第12話 矢附にて(繁信15才)
空想時代小説
宮城県蔵王町に矢附という地区がある。そこに西山という小高い丘があり、その麓に仙台真田氏の屋敷があったといわれている。ただ、真田信繁(幸村)の末裔とは名乗れず、白石城主の片倉の姓を名乗っていた。その真田の名を再興するべく、信繁の孫である繁信が活躍する話である。
白石にもどった翌日、半年ぶりに矢附の屋敷にもどった。母お勝は、涙を流さんばかりに喜んだ。どうやら幕府の探索方は、この屋敷にも来て証拠がないか探していったらしい。父守信の意向で、真田にかかわるものは一切残していなかったので、何とか切り抜けたということだ。真田ゆかりの物は、繁信所有の脇差しと改まった場で着用する裃ぐらいなのだ。
その夜、繁信はお勝に今までのことを話した。その上で、
「母じゃ、いっしょに松代に行かないか? 真田源斎殿は喜んでお迎えするとおっしゃっている」
「そのことじゃが、以前に小十郎殿から話があった際に、私は矢附に残りたいと申し出た。元々、武家の出ではなくお方さまみたいに城内で暮らすことは考えられぬ。ましてや、そなたは嫁をもらう身分じゃ。その嫁が、上役の娘となれば、わしの立場はない。それよりは、この館の守り役として全うすることが、わしに合っておる。何かあっても、実家は近くだし、知り合いも多い。今さら、知らぬ土地に行く意味はない。守信殿の分骨した墓も西山にある。わしが守らなければ、だれが守る?」
「父の墓守か? 母じゃの一番のつとめかも知れぬの」
繁信は、母の強い決意にそれ以上説得することを諦めた。
矢附の館には、3日間逗留した。松代に行くには、雪が降る前に着かねばならぬ。そんなに長居はできなかったのだ。矢附や近在の知り合いに最後の別れをし、白石城の片倉小十郎に挨拶をして旅立つことにした。そこに、学問の師匠である三井丹後が若い坊さんを連れてきていた。

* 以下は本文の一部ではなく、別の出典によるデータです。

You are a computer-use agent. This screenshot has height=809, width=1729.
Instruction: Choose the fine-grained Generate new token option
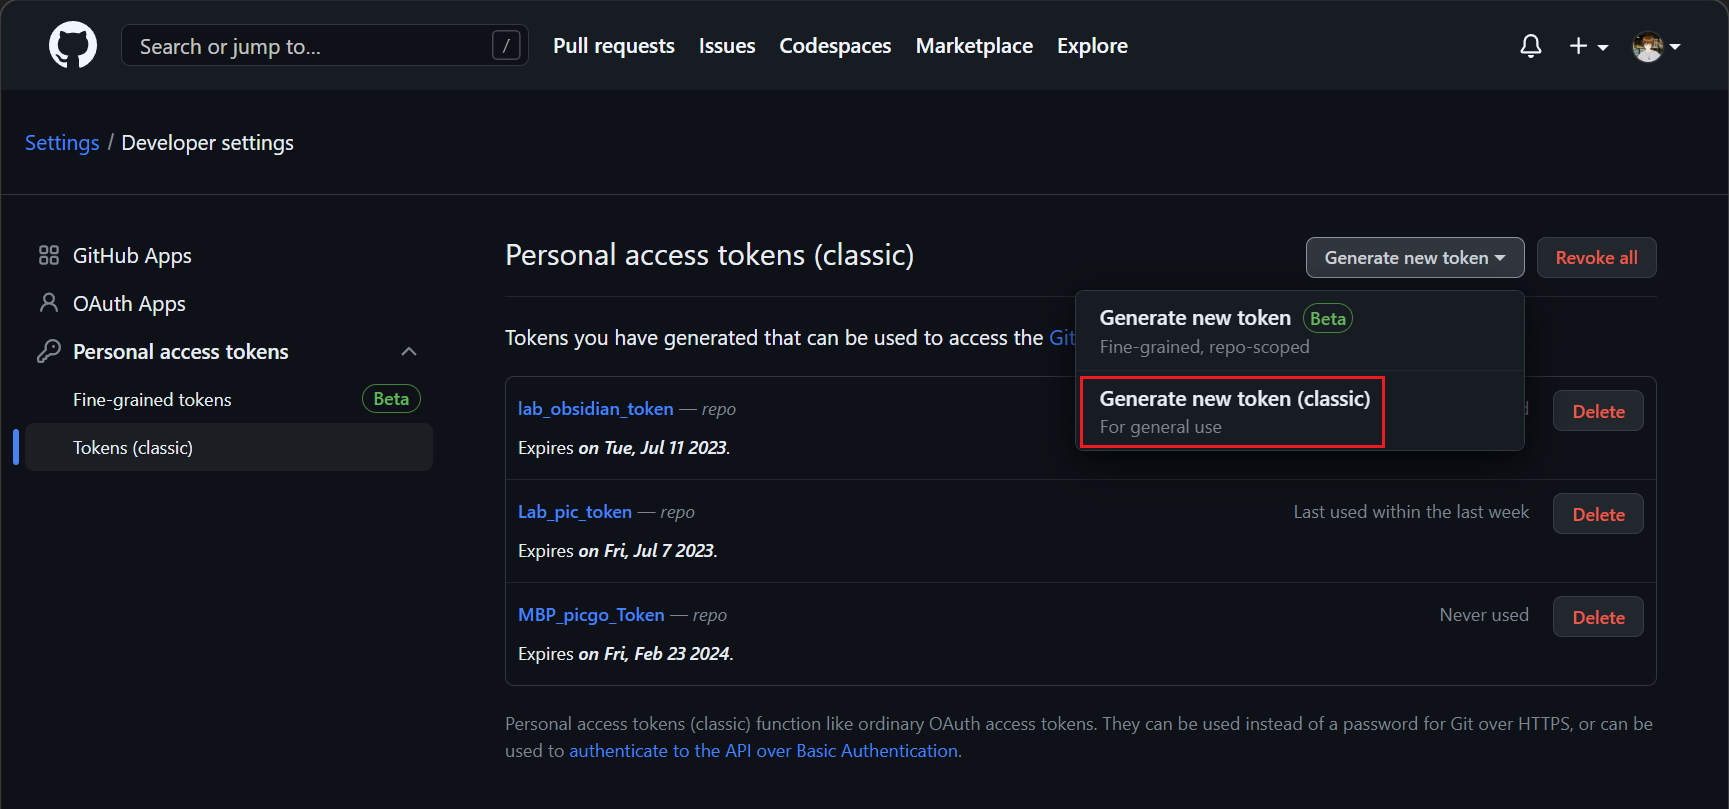tap(1223, 331)
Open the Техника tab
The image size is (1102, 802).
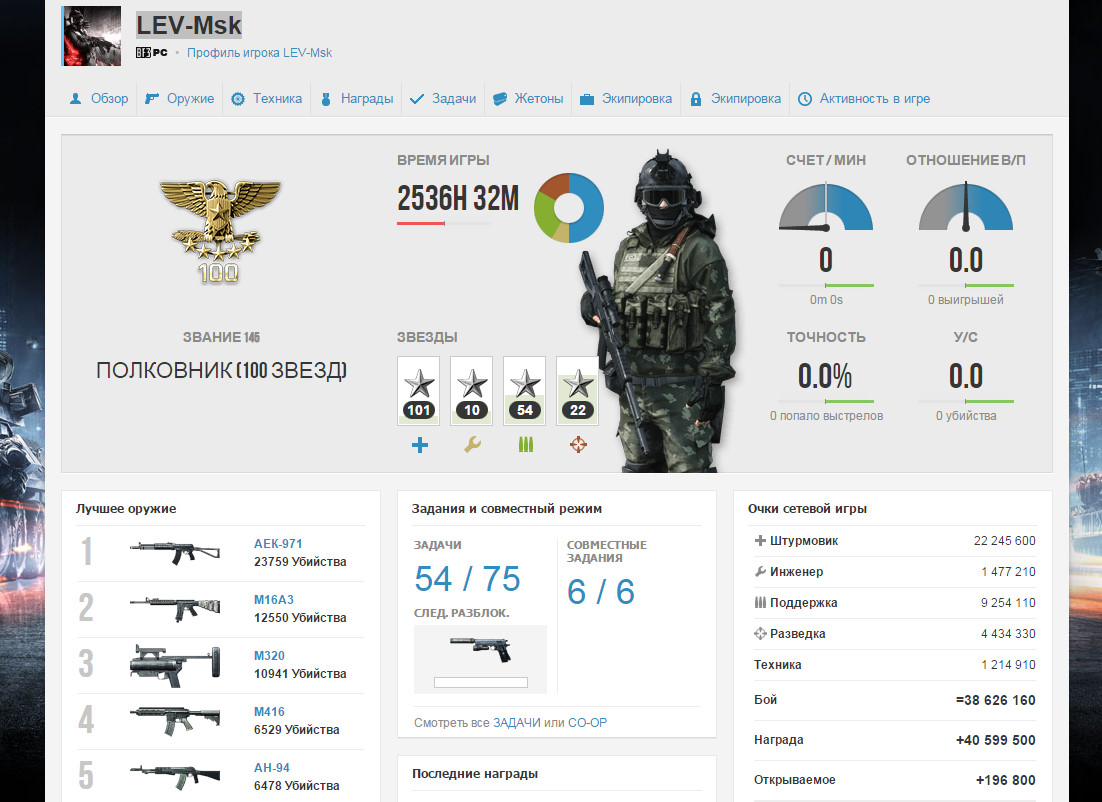click(x=267, y=99)
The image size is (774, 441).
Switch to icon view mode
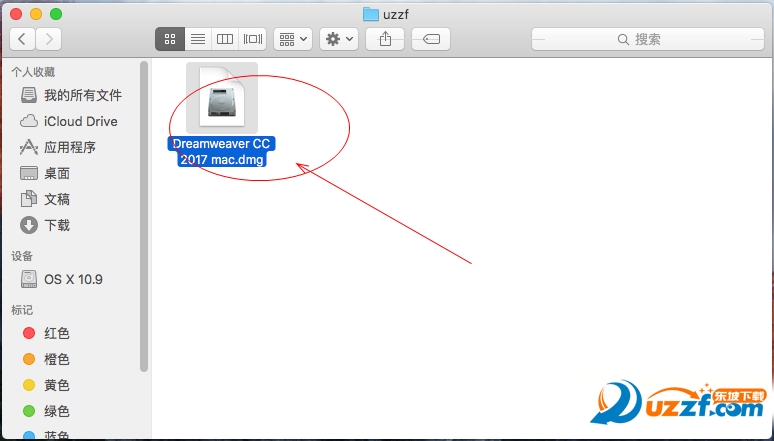[x=170, y=39]
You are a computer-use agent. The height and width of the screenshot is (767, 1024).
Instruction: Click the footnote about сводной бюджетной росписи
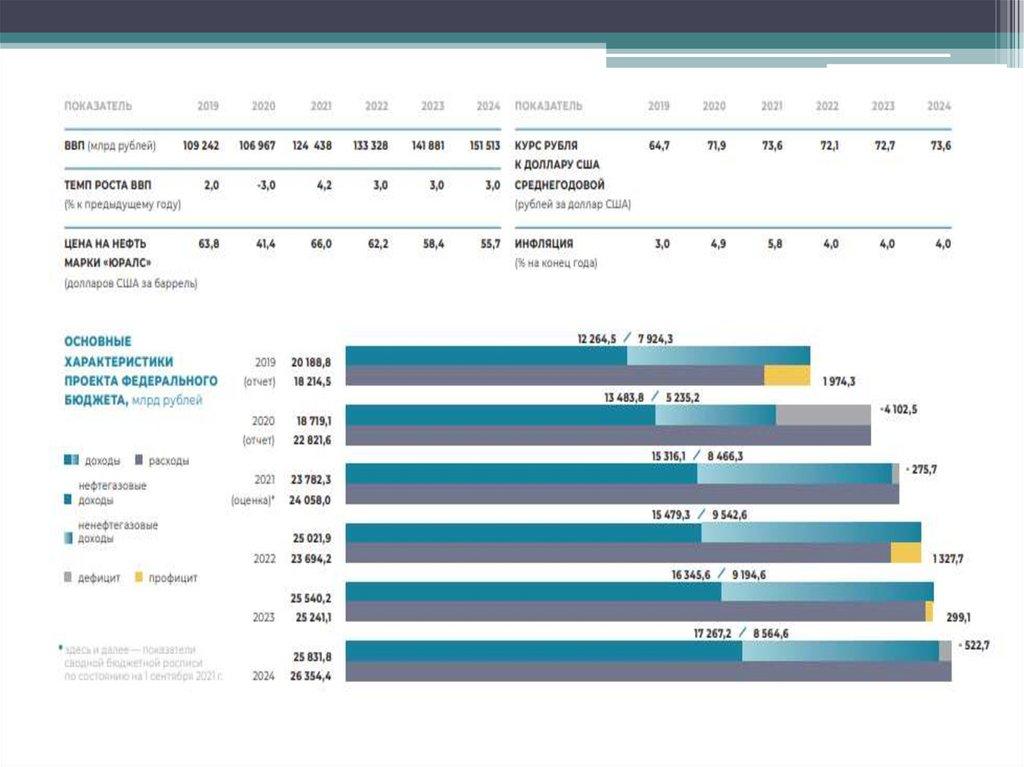click(x=140, y=662)
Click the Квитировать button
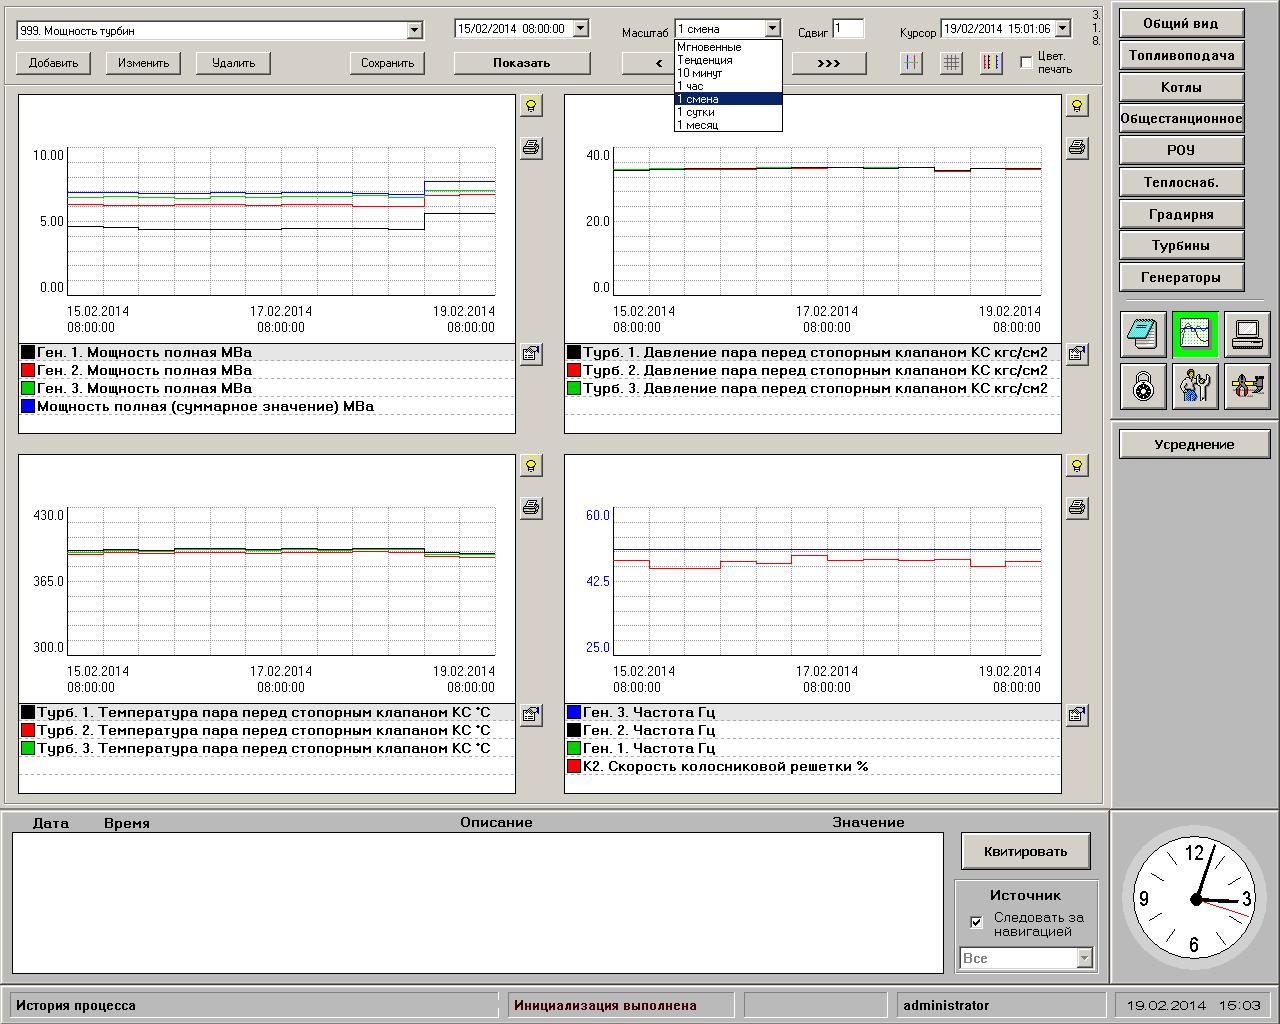Viewport: 1280px width, 1024px height. (x=1025, y=852)
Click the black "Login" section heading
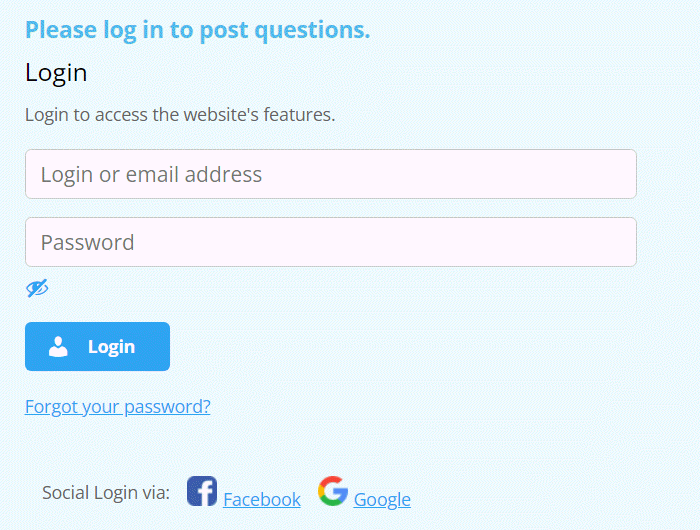 tap(56, 73)
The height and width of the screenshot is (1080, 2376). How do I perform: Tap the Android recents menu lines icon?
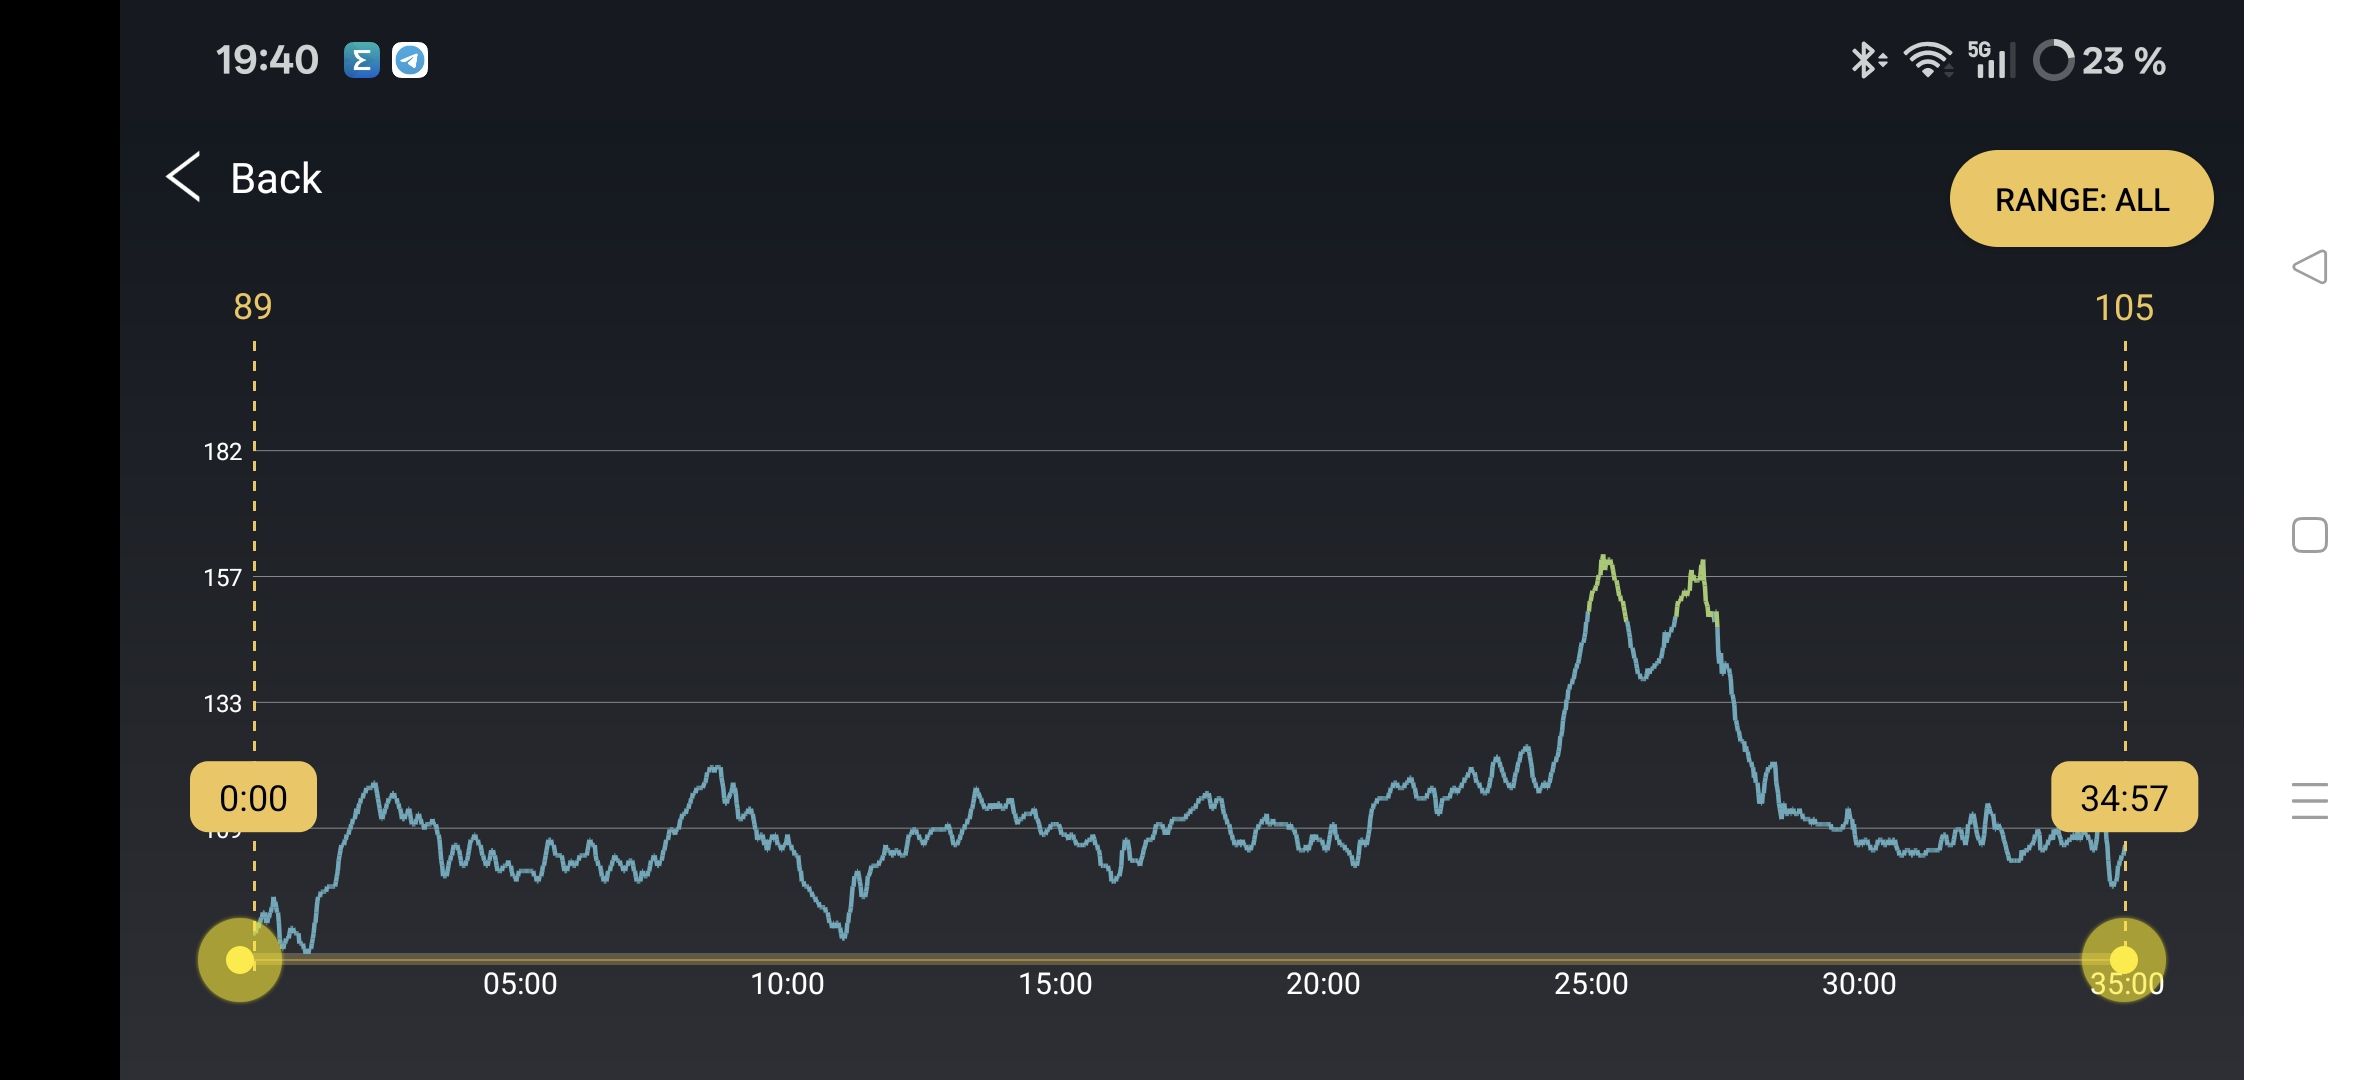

「繁信殿、ここにいるのは清林寺の修行僧で知念という。わしの縁戚じゃ。困ったやつで、武士になりたいという。しかし、剣の腕はからっきしじゃ。だが、物覚えはよい。筆もたつ。そばにおいておけば、必ず役にたつ。ここにいては武士にはなれぬ。どうか連れていってくれぬか」
繁信が、じっと修行僧を見ていると、
「知念と申します。わたくしは、亡くなった者よりも、生きている者の役にたちとうございます。武士でなくてもかまいません。どうか近くに置いてくだされ」
「年はいくつじゃ?」
「14でございます」
「わしよりひとつ下か。よろしく頼むな」
その言葉に知念は喜びを隠せなかった。そこで、繁信と知念、そして影である幻次郎の3人旅が始まった。